■ PROBLEM ■
Copy out precisely the line that holds "Image resolution: width=1142" and all the lines following it in the data, up to and including the last one, and no others.

DATA EXTRACTS Start Marker

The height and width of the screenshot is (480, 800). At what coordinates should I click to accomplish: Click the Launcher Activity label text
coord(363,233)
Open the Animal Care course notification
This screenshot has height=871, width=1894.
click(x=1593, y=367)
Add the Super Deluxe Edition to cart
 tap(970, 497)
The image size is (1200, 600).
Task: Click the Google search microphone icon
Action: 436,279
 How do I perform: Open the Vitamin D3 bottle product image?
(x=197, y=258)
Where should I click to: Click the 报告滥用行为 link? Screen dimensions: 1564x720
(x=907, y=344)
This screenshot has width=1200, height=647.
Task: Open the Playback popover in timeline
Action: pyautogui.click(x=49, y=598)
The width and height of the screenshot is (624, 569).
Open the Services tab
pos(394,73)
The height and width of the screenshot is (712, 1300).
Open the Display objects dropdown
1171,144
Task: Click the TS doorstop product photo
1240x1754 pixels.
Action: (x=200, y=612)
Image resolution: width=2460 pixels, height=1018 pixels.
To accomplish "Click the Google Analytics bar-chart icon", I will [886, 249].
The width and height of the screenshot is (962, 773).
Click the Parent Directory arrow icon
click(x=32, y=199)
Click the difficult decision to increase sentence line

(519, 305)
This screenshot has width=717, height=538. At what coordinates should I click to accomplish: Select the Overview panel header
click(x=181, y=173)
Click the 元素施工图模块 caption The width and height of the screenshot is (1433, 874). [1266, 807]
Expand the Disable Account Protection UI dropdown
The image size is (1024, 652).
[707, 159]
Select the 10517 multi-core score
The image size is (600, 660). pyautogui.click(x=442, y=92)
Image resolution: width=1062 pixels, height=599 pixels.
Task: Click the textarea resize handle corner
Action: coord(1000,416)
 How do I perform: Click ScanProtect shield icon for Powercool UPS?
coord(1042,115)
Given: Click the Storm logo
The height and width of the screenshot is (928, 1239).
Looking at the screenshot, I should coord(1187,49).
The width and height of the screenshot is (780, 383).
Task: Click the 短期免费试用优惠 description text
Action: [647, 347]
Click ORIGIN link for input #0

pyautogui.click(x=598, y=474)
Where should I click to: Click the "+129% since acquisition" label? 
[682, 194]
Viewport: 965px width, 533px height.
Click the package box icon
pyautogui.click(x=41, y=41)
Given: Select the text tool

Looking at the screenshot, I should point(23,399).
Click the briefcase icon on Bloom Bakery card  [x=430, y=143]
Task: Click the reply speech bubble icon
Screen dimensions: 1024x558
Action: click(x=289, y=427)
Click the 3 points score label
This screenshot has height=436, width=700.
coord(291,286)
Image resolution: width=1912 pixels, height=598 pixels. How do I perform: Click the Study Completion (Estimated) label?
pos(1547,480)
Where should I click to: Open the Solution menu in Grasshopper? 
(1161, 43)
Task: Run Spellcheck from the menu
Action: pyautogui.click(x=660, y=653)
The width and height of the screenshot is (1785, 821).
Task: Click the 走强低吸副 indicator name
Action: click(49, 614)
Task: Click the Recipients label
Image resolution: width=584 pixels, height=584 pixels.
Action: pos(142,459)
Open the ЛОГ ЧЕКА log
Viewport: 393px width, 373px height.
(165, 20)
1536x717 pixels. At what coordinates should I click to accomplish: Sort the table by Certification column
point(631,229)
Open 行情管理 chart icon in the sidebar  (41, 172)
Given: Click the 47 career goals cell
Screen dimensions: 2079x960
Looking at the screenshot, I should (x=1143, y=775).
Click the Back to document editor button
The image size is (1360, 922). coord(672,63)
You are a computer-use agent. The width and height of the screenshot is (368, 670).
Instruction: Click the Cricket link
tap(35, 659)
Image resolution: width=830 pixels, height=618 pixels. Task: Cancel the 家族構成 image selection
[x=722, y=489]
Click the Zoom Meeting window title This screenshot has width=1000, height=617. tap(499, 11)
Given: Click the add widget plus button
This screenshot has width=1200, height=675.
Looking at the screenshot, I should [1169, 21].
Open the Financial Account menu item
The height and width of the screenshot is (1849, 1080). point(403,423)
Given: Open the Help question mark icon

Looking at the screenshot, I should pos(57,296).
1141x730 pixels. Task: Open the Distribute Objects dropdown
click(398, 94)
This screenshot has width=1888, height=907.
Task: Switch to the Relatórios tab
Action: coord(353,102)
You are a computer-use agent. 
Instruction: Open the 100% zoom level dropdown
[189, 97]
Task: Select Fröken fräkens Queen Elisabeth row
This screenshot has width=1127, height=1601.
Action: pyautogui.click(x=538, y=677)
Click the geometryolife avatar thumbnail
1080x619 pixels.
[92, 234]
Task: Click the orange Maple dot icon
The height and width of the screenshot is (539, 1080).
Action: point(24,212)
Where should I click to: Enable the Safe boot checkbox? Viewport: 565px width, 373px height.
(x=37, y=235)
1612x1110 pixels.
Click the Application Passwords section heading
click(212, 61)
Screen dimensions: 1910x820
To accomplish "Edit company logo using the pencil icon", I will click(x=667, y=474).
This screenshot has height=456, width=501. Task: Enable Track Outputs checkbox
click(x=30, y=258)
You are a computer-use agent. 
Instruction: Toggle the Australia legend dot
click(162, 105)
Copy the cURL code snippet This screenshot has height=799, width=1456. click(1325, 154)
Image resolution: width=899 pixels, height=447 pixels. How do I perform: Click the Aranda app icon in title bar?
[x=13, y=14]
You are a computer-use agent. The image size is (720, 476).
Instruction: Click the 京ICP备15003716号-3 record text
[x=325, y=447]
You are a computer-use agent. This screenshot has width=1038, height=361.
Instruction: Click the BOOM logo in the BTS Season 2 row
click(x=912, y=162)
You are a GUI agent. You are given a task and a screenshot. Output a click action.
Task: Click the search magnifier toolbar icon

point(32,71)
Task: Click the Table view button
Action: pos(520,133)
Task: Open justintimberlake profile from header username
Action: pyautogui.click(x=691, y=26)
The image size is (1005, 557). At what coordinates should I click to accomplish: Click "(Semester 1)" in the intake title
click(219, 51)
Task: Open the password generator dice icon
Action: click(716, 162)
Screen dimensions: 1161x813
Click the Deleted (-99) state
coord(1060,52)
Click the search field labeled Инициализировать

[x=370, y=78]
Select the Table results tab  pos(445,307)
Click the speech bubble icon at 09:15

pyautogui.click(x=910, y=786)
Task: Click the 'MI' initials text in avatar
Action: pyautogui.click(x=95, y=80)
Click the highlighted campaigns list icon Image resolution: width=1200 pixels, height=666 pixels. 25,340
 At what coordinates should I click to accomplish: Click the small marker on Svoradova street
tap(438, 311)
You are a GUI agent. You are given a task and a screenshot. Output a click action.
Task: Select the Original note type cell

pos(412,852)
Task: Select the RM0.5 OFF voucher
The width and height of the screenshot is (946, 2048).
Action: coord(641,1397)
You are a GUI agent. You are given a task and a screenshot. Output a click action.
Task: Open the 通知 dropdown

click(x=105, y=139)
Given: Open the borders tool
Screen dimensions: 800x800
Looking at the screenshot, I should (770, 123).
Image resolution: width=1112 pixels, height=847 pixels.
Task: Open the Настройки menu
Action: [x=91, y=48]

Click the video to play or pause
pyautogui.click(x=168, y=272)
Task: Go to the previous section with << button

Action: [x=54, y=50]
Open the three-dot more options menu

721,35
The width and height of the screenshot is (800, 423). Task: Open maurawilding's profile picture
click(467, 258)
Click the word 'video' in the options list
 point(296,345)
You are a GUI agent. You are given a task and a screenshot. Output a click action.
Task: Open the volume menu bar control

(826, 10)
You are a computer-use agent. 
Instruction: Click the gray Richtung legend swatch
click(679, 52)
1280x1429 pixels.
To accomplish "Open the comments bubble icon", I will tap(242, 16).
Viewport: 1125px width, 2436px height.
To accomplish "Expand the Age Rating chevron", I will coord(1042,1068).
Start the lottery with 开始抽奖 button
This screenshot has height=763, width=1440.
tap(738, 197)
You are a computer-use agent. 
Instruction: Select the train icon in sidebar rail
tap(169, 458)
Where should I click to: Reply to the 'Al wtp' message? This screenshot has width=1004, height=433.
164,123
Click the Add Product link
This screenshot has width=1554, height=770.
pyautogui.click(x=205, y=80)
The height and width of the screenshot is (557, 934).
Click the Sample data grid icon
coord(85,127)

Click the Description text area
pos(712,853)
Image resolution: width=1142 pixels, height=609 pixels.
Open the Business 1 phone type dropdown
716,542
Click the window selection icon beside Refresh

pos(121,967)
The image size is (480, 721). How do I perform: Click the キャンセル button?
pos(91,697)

DATA EXTRACTS End Marker

■ OUTPUT FOR THIS EXERCISE ■
Image resolution: width=1142 pixels, height=609 pixels.
Open the Business 1 phone type dropdown
716,542
Click the window selection icon beside Refresh

pos(121,967)
The image size is (480, 721). How do I perform: Click the キャンセル button?
pos(91,697)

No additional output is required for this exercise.